I'm privileged. I'm a white male born
in a rich part of a rich country to parents whose employment was as
stable as their relationship. I went to a state school but by virtue
of academic selection it was able to pretend convincingly to be a
private one. To those thinking perhaps this Buckinghamshire grammar school was an engine of social mobility, I should point out that when
I arrived at Oxford University one of the things that struck me was
its social and ethnic diversity.
At Oxford, I met people who'd been to
comprehensives for the first time and I learned that they'd faced
hostility from less successful pupils to a far greater degree than I
had. I think this was due to the degree of inequality; underachievers
at my school got Cs or in rare cases Ds, at their schools the lowest
grades were Fs, Gs and Us. Perhaps because of this none of them were
as positive about school as I was; they were happier to have left. I
loved school, but I couldn't tell if this was because it was a more
equal society or because it was full of rich, privileged boys like
me.
My journey continued when I went to
work in Central Foundation Girls School, a comprehensive in Tower
Hamlets. I made tea for SMT meetings and the Head's lunch; on my CV
it says 'School Butler' though I was really more of a footman. Later
I became Exams Officer, a sideways move, and in my three and half
years at Central I met a new group for the first time: working class
people who weren't succeeding academically. I volunteered for break
and lunch duty because most of day was spent with SIMS, a boring
colleague, and I was intrigued by the pupils, especially those who
were unlike any people I'd ever met before.

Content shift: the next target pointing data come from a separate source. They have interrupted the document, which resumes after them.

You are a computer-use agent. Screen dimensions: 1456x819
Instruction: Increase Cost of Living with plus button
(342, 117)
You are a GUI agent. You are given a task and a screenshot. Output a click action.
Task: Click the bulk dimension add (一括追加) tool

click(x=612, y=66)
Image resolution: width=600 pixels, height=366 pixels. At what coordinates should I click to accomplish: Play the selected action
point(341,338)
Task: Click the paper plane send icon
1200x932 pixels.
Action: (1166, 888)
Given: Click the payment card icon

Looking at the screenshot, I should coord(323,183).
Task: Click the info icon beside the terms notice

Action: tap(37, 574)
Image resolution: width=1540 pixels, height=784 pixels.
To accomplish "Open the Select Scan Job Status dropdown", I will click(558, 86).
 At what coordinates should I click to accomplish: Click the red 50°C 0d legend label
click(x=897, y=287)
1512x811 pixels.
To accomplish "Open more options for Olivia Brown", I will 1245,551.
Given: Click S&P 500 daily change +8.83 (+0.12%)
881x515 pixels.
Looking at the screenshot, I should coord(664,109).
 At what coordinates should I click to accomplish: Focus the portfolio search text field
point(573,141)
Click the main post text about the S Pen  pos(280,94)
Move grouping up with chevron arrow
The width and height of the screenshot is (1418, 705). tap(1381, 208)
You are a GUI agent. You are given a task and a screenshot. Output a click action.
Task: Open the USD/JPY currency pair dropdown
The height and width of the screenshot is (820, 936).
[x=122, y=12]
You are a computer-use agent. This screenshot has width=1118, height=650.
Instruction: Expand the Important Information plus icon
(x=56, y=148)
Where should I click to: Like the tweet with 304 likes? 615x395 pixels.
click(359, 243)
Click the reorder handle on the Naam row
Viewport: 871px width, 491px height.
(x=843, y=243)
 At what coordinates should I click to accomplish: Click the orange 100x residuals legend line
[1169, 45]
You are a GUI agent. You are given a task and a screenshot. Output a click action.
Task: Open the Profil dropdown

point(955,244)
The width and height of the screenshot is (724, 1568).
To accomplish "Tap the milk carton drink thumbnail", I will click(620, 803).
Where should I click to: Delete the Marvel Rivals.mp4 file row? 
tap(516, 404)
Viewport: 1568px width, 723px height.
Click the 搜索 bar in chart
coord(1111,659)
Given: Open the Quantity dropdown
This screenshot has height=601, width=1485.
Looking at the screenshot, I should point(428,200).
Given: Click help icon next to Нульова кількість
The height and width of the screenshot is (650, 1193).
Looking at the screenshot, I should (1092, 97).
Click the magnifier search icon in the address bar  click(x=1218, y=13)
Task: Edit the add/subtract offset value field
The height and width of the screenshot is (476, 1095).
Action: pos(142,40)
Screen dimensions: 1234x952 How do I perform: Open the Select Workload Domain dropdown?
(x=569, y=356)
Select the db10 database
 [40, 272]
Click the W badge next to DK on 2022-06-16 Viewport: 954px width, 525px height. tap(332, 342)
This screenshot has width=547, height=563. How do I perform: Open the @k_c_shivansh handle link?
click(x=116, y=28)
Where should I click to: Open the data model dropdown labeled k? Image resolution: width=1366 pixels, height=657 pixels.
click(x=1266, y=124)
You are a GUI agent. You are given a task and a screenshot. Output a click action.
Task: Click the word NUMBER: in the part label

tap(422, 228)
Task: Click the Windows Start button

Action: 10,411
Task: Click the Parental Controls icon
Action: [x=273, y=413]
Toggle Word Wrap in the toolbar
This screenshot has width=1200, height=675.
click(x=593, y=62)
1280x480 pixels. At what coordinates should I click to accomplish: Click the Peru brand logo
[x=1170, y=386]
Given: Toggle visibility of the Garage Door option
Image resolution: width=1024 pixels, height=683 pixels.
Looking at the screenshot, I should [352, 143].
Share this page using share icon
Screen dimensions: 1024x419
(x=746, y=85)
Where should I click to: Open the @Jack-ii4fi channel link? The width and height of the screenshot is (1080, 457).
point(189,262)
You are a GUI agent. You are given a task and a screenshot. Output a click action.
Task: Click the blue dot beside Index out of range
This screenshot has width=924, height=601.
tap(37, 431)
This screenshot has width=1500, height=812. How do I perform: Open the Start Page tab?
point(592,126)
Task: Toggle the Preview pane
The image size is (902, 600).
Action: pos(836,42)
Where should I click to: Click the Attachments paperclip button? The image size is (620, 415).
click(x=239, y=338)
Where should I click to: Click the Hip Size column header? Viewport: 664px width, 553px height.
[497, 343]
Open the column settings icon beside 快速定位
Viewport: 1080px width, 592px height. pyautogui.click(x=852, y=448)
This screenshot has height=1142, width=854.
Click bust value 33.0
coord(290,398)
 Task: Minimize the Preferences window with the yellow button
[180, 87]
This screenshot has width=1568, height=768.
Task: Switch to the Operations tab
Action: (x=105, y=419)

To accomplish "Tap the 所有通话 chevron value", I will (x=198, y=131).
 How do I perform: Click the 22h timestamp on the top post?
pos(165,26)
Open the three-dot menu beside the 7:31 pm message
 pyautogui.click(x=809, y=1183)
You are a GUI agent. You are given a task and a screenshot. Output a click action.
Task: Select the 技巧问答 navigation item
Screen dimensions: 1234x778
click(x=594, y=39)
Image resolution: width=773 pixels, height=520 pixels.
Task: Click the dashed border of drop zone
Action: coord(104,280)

Schools are great places to work
because they're full of people who choose to spend their lives
improving the lives of others and conversations down the pub after
work frequently turned to how the school could be improved. Although
all the teachers wanted kids to succeed regardless of background, few
of them expected that to happen. Paradoxically, it seemed to me that
those who cared the most about the poor kids were the most convinced
that they were victims of their circumstances. Those same kids whom I
met didn't strike me as victims at all, they seemed intelligent and
purposeful.
I blogged in an earlier piece why I
think those children made a rational choice to fail in education.
Here I want to take issue with the concept of 'check your privilege'
which seems to want to confine opinions about groups of people to
members of those groups – black people should talk about race, gay
people homosexuality, poor people class. I'm absolutely not saying my
opinions about working class kids are more valid than anyone else's,
only that they're valid. I want to live in an equal society with no
class distinctions so becoming the change I want to see means having
the right to discuss anyone, regardless of their background. I came to the unusual opinion that the curriculum, not bad teaching
or crippling poverty is responsible for the achievement gap because,
not in spite, of my unusually privileged upbringing.
So by all means let's check our
privilege, but let's not be checked by it.